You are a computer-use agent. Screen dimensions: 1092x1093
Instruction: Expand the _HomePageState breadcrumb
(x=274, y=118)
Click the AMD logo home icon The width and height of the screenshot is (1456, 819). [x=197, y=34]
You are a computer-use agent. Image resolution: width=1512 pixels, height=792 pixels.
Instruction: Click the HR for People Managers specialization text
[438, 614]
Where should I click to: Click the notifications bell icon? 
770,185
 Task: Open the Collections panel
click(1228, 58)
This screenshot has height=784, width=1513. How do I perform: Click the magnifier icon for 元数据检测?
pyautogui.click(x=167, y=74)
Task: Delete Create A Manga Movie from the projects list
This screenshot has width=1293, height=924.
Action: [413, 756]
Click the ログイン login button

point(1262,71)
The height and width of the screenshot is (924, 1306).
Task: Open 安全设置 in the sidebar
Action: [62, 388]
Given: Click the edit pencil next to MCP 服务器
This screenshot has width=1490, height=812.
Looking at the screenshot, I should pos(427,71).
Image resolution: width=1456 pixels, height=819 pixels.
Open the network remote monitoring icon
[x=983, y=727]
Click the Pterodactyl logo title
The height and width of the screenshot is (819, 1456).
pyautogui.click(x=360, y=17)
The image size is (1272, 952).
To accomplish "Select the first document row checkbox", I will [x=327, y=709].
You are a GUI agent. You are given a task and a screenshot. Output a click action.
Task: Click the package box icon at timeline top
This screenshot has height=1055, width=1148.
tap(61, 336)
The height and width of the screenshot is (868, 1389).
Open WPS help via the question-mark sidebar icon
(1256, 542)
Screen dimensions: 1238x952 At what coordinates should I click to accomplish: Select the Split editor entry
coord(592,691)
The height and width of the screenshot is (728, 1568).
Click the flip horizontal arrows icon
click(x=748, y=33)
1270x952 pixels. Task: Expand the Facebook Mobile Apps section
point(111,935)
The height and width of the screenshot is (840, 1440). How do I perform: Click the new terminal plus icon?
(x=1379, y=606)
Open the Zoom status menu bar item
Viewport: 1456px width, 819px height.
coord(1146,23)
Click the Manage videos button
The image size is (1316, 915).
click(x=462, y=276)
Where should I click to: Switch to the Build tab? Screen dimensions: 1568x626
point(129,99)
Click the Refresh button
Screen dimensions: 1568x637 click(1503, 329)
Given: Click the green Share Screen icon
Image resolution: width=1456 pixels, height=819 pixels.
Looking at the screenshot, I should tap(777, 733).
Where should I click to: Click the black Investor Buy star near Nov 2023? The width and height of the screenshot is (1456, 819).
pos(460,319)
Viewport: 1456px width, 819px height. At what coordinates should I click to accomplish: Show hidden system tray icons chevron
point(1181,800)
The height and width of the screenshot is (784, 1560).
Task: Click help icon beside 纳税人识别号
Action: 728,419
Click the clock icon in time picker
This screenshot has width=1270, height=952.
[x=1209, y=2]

▸ What needs to be done
Your reply needs to reproduce all of the listing exactly.

▸ Task result
You are a computer-use agent. Screen dimensions: 1092x1093
Instruction: Expand the _HomePageState breadcrumb
(x=274, y=118)
Click the AMD logo home icon The width and height of the screenshot is (1456, 819). [x=197, y=34]
You are a computer-use agent. Image resolution: width=1512 pixels, height=792 pixels.
Instruction: Click the HR for People Managers specialization text
[438, 614]
Where should I click to: Click the notifications bell icon? 
770,185
 Task: Open the Collections panel
click(1228, 58)
This screenshot has height=784, width=1513. How do I perform: Click the magnifier icon for 元数据检测?
pyautogui.click(x=167, y=74)
Task: Delete Create A Manga Movie from the projects list
This screenshot has width=1293, height=924.
Action: [413, 756]
Click the ログイン login button

point(1262,71)
The height and width of the screenshot is (924, 1306).
Task: Open 安全设置 in the sidebar
Action: [62, 388]
Given: Click the edit pencil next to MCP 服务器
This screenshot has width=1490, height=812.
Looking at the screenshot, I should pos(427,71).
Image resolution: width=1456 pixels, height=819 pixels.
Open the network remote monitoring icon
[x=983, y=727]
Click the Pterodactyl logo title
The height and width of the screenshot is (819, 1456).
pyautogui.click(x=360, y=17)
The image size is (1272, 952).
To accomplish "Select the first document row checkbox", I will [x=327, y=709].
You are a GUI agent. You are given a task and a screenshot. Output a click action.
Task: Click the package box icon at timeline top
This screenshot has height=1055, width=1148.
tap(61, 336)
The height and width of the screenshot is (868, 1389).
Open WPS help via the question-mark sidebar icon
(1256, 542)
Screen dimensions: 1238x952 At what coordinates should I click to accomplish: Select the Split editor entry
coord(592,691)
The height and width of the screenshot is (728, 1568).
Click the flip horizontal arrows icon
click(x=748, y=33)
1270x952 pixels. Task: Expand the Facebook Mobile Apps section
point(111,935)
The height and width of the screenshot is (840, 1440). How do I perform: Click the new terminal plus icon?
(x=1379, y=606)
Open the Zoom status menu bar item
Viewport: 1456px width, 819px height.
coord(1146,23)
Click the Manage videos button
The image size is (1316, 915).
click(x=462, y=276)
Where should I click to: Switch to the Build tab? Screen dimensions: 1568x626
point(129,99)
Click the Refresh button
Screen dimensions: 1568x637 click(1503, 329)
Given: Click the green Share Screen icon
Image resolution: width=1456 pixels, height=819 pixels.
Looking at the screenshot, I should tap(777, 733).
Where should I click to: Click the black Investor Buy star near Nov 2023? The width and height of the screenshot is (1456, 819).
pos(460,319)
Viewport: 1456px width, 819px height. At what coordinates should I click to accomplish: Show hidden system tray icons chevron
point(1181,800)
The height and width of the screenshot is (784, 1560).
Task: Click help icon beside 纳税人识别号
Action: 728,419
Click the clock icon in time picker
This screenshot has width=1270, height=952.
[x=1209, y=2]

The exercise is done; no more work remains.